Analysis says good job so far but suggests more oversight, input

The voter-approved Portland Children’s Levy is living up to its goals of providing millions of dollars to proven programs that benefit young people with little administrative overhead.

However, an analysis conducted by the City Auditor’s Office says that the council should play a stronger role in setting priorities for how the money is spent. Although the council approves the grants, the recommendations are made by a volunteer citizens committee that is not well known.

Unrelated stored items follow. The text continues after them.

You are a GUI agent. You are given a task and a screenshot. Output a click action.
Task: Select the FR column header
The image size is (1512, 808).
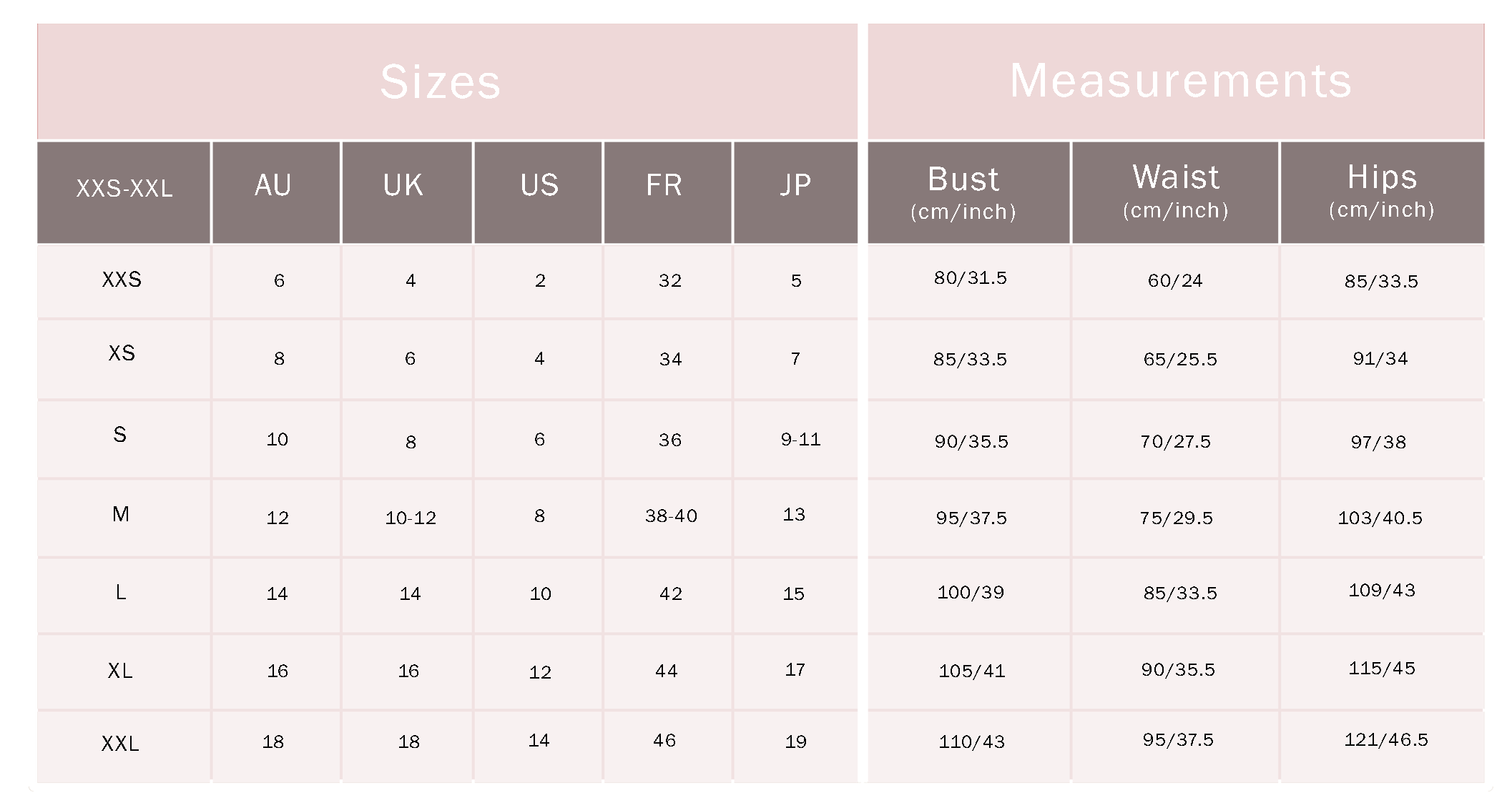pos(667,192)
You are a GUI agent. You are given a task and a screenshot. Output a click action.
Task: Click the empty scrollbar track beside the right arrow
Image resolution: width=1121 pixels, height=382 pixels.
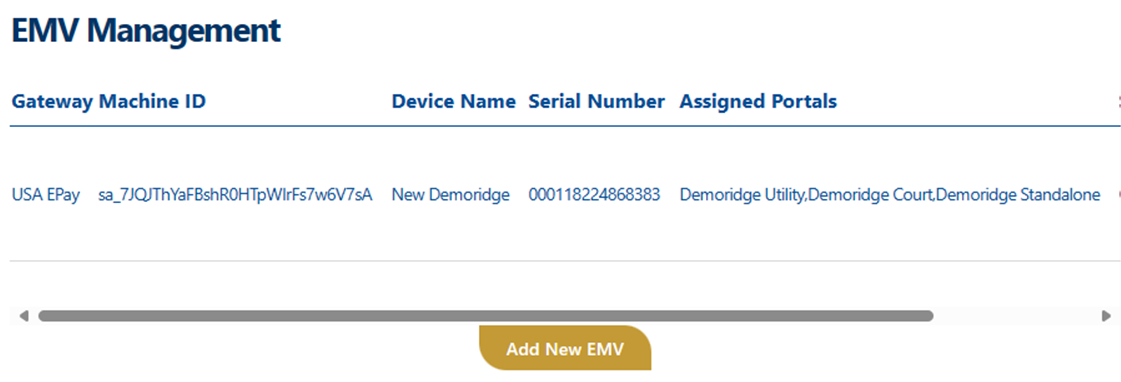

The analysis conducted by the City Auditor’s Office did not find fault with how the millions of dollars of public funds have been spent over the years, but it did find that the spending recommendations have been made with little council oversight, and it questions whether the public is aware of who made them and how.

“A framework adopted by the City Council for the Children’s Levy would do two things: specify the city’s goals and desired outcomes for the levy, and clarify roles and responsibilities,” the audit says.

The Portland Children’s Levy is unique in city government because it does not appropriate money to an agency that provides service. Rather, it raises property tax dollars that are then provided to existing nonprofit organizations that serve children. It is currently funding 59 different programs for children age birth through 24.

The programs are located throughout the city and run the gamut from Friends of the Children to Neighborhood House, Albina Head Start, Meals on Wheels and Self Enhancement Inc. Their services are found in preschools, home-based childcares, elementary, middle and high schools, community centers, nonprofit organizations, soccer fields, basketball courts, music auditoriums and parks.

The spending recommendations are made by a five-member volunteer Allocation Committee chaired by a single council member — Commissioner Dan Saltzman, who has sponsored all the ballot measures. The committee staff is based in Saltzman’s office, but staff members are paid by the program and are not city employees. The audit says this situation could cause problems.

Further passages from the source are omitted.